Il Marocco è un mondo da scoprire, con il giusto tempo a disposizione.
Se però avete solo pochi giorni potete concentrarvi nella visita di Marrakech, per respirare i profumi e assaporare i sapori marocchini e vivere l’atmosfera e i colori di una cultura che non concede mezze misure: o la si ama o la si odia.
Ci sono molti pacchetti all inclusive offerti a buon prezzo da diversi tour operator ma se desiderate un viaggio più tradizionale non rinunciate al fai-da-te: dormite nei Riad, immergetevi nei mercati e mangiate nelle piazze per vivere la vera essenza di questa accogliente città.

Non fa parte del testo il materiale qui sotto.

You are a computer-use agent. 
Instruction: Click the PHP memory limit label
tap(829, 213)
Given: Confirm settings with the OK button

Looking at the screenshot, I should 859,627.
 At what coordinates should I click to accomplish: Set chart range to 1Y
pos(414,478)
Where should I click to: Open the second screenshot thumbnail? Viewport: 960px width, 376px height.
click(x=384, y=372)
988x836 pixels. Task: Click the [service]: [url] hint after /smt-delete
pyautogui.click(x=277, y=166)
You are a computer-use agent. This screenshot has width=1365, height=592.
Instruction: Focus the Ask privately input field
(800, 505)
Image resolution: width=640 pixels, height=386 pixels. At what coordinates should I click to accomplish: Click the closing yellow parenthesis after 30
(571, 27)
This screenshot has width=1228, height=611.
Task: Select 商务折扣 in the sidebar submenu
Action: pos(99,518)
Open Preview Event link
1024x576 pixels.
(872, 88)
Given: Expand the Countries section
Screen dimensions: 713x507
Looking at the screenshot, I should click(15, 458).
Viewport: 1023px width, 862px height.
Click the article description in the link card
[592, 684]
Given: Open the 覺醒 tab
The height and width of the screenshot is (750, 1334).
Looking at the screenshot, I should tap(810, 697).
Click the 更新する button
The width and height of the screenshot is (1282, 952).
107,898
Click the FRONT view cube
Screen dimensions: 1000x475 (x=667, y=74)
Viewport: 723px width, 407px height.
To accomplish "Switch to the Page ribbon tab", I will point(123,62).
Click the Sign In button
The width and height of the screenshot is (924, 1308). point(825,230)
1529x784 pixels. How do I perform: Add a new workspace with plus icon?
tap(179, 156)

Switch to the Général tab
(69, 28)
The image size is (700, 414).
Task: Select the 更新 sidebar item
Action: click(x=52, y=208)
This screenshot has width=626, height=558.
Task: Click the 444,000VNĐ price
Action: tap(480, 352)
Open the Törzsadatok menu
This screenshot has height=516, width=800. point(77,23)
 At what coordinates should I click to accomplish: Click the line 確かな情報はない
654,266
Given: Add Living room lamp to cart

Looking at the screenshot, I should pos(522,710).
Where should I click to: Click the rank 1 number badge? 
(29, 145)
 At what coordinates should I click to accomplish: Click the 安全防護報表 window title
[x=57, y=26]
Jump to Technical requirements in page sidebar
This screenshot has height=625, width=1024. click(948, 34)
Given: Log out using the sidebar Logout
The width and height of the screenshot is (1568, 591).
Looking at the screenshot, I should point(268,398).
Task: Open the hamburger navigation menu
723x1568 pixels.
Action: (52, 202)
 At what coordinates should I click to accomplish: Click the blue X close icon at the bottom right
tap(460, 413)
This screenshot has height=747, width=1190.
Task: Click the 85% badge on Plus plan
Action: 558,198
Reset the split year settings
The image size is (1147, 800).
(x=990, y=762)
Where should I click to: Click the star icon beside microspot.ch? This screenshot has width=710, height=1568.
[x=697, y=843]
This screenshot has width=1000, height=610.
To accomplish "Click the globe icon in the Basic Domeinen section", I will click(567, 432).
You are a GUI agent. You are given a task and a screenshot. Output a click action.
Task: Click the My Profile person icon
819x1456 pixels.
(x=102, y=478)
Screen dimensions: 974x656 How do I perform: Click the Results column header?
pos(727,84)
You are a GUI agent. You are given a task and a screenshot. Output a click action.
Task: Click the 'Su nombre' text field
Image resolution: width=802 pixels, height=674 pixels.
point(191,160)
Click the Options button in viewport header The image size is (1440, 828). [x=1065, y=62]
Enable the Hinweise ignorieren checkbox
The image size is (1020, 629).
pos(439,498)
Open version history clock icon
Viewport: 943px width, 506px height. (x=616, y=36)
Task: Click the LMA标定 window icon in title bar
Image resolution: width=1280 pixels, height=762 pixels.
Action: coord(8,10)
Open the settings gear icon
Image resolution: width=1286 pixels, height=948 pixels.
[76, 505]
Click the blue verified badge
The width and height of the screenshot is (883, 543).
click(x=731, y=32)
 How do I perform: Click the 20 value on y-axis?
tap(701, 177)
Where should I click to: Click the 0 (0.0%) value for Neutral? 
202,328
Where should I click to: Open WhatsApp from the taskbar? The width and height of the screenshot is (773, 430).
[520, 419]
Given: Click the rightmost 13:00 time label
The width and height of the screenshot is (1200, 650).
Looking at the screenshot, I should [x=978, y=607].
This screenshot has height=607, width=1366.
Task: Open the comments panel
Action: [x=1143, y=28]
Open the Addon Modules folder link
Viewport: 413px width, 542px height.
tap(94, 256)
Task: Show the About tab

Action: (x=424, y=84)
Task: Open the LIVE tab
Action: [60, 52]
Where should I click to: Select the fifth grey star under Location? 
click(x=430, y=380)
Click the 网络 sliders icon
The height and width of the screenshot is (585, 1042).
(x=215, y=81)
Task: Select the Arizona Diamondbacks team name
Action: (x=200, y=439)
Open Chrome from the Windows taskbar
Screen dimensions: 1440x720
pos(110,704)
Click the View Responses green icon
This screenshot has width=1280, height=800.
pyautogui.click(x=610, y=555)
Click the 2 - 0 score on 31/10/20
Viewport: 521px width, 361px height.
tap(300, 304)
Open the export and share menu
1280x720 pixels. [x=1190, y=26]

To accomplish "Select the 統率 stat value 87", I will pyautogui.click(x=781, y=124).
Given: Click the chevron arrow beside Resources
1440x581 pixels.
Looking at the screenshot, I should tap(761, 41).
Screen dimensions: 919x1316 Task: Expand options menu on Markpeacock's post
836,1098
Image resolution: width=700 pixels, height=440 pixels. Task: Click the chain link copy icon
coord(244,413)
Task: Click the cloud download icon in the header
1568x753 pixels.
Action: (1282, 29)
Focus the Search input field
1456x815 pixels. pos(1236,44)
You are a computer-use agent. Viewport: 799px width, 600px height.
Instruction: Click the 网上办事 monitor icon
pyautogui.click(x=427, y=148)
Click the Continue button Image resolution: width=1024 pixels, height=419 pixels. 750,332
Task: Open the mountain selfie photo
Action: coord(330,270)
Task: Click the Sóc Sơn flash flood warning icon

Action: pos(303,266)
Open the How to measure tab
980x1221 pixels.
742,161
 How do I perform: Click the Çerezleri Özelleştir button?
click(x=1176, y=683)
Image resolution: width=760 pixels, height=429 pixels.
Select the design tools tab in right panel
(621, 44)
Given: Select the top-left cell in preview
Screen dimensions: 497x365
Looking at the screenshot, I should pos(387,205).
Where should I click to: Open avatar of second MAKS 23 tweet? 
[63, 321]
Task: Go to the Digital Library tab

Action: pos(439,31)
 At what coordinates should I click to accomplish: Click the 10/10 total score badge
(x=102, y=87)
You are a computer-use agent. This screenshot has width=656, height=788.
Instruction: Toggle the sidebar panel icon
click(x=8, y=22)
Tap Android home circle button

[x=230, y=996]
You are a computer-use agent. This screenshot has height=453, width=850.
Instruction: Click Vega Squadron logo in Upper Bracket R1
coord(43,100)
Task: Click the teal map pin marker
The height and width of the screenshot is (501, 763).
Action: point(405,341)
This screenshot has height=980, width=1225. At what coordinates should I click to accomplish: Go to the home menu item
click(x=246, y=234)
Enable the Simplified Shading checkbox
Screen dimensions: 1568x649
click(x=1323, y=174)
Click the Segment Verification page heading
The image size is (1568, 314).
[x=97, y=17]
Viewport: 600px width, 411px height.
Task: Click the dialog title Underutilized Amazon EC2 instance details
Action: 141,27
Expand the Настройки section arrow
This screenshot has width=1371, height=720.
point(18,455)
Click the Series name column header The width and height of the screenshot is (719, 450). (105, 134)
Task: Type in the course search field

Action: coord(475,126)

Se la vostra idea di viaggio è questa piuttosto che un anonimo villaggio turistico vi regalo qualche utile consiglio.
Alloggio: i Riad, dall’arabo “giardino” sono delle tradizionali ed eleganti dimore che si sviluppano intorno ad un patio interno (che in passato sostituiva balconi e cortili esterni per ragioni di riservatezza nell’ambito domestico).
- Casa Lalla si trova nel cuore dell’aria di Medina, a 5 minuti da piazza Jama‘a el-Fnaa: le camere sono tutte diverse, semplici ma molto caratteristiche e il patio ha una grande vasca idromassaggio. La cena viene servita nel giardino in un’atmosfera davvero caratteristica e offre degustazioni tipiche diverse ogni sera.
Mangiare: nelle piazze principali la sera vengono allestiti grandi tavolate molto spartane ma di sicuro altrettanto tipiche: la vostra cena sarà allietata da spettacoli di acrobati e artisti. Lontano poi dai ristoranti più turistici, e più cari, ci sono molti luoghi intimi dove optare per una cena romantica: tra questi il Cafè Arabe, che offre sia piatti italiani che marocchini. Per una cena particolare merita una visita anche il ristorante Dar Es-Salam, con danze ed esibizioni tipiche.
Shopping: L’unica cosa difficile è scegliere tra la mille offerte di prodotti artigianali. Ci sono diversi negozi e botteghe ma l’esperienza più bella è quella di passeggiare tra i caratteristici “Souk” in piazza Jama‘a el-Fnaa, suddivisi per articolo. Preparatevi però a lunghe contrattazioni: non si tratta solo di risparmiare, per i marocchini è proprio una cultura.